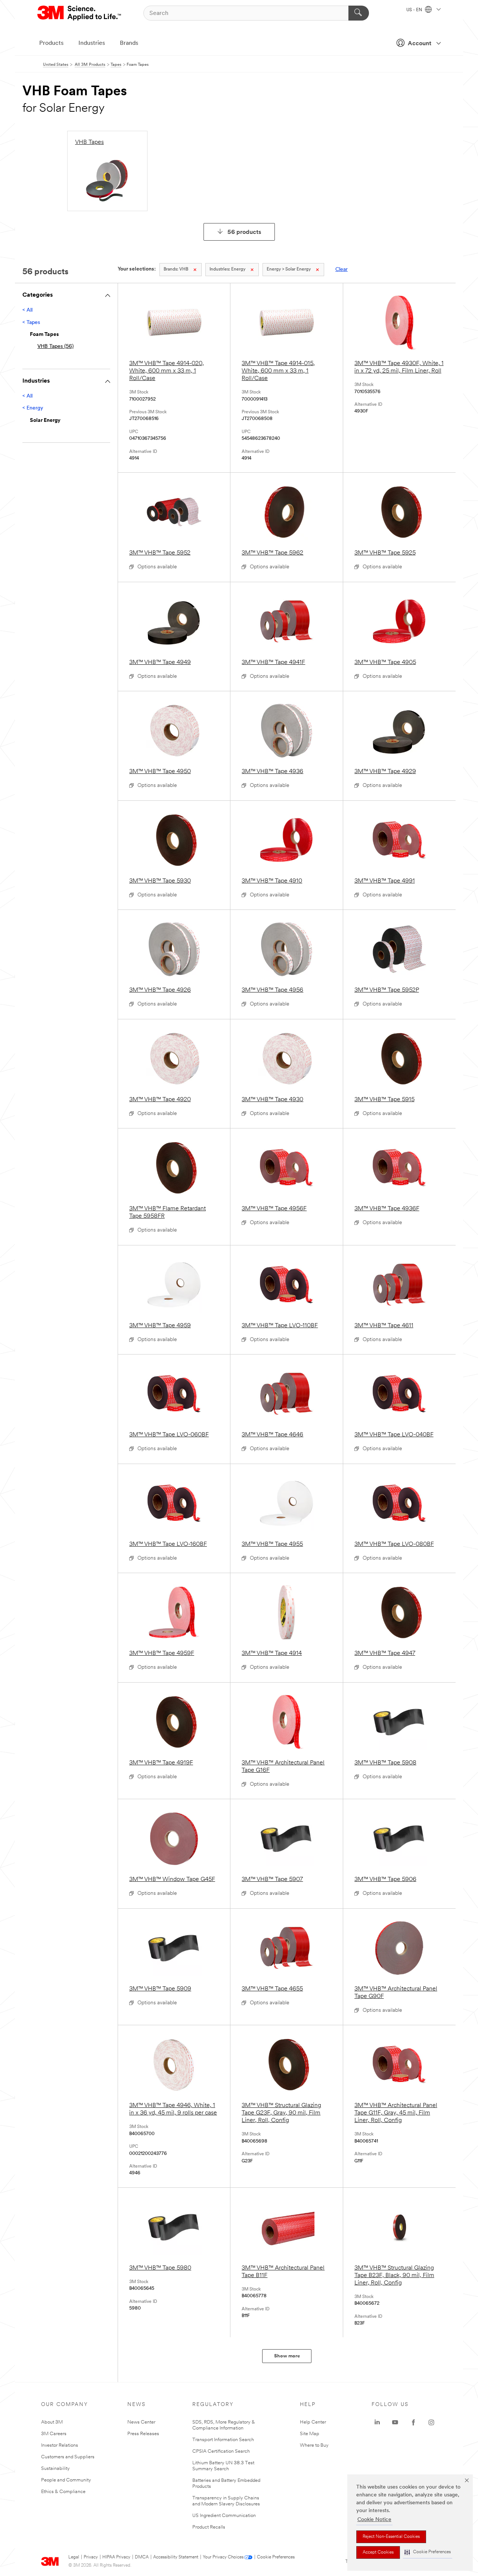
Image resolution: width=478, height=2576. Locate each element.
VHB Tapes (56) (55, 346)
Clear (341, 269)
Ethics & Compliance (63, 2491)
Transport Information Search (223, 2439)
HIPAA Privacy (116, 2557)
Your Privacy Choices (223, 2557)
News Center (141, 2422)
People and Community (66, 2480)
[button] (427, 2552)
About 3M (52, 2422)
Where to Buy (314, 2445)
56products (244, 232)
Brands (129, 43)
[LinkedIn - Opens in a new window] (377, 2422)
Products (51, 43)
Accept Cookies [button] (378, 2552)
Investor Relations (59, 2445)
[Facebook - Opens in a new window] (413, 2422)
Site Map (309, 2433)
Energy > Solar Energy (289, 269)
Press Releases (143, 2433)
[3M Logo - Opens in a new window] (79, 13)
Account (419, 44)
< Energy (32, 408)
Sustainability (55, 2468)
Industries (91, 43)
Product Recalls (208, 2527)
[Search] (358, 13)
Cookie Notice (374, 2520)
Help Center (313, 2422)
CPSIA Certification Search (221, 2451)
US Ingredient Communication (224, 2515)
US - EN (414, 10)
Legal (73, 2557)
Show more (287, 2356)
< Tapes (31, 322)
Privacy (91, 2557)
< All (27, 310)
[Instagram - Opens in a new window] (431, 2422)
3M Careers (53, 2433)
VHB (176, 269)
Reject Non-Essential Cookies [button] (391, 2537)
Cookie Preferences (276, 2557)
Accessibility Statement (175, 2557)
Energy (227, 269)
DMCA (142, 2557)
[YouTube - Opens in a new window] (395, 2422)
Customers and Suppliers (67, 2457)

==

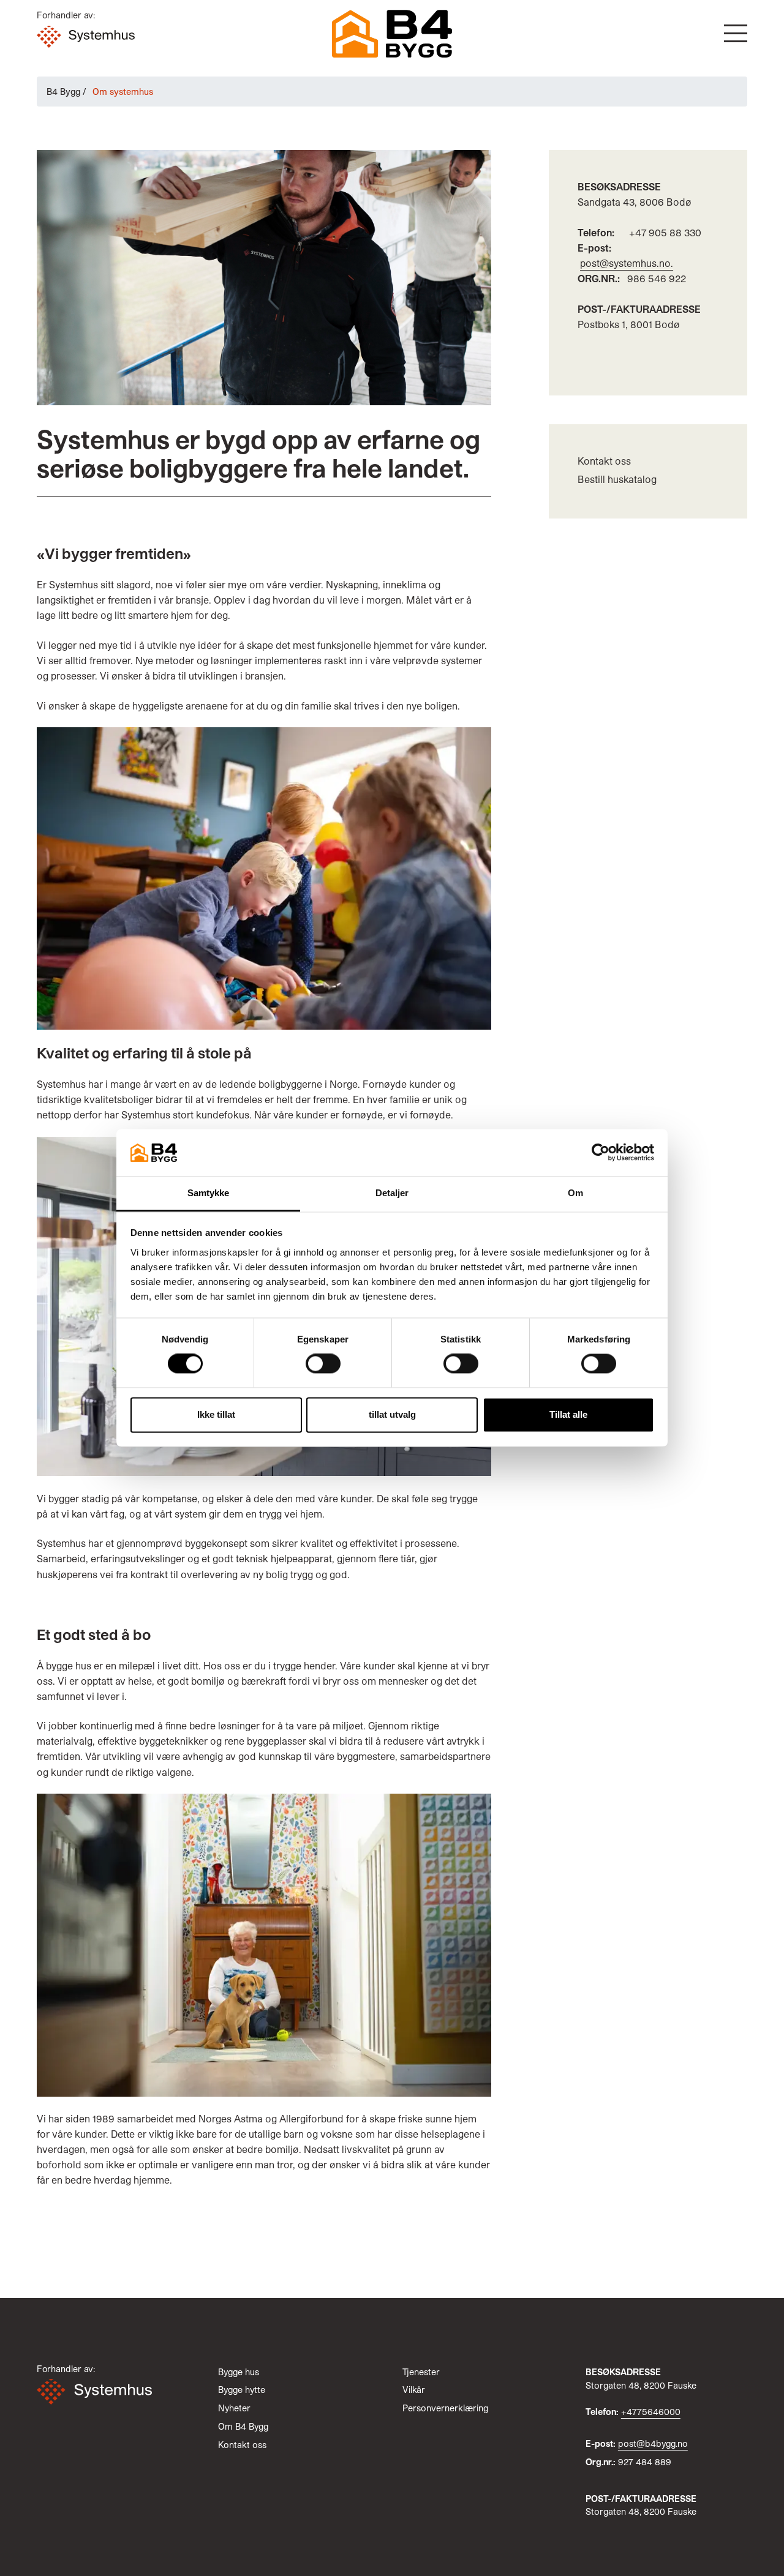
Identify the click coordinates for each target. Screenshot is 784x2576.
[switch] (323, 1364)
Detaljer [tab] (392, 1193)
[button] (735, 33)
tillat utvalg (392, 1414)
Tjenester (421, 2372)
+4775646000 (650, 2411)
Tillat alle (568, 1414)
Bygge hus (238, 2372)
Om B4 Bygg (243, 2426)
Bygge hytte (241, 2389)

The problem
Word for word, restate the lines above from the line containing "Tjenester (421, 2372)" through the line containing "Bygge hytte (241, 2389)", with both included and nothing else.

Task answer
Tjenester (421, 2372)
+4775646000 (650, 2411)
Tillat alle (568, 1414)
Bygge hus (238, 2372)
Om B4 Bygg (243, 2426)
Bygge hytte (241, 2389)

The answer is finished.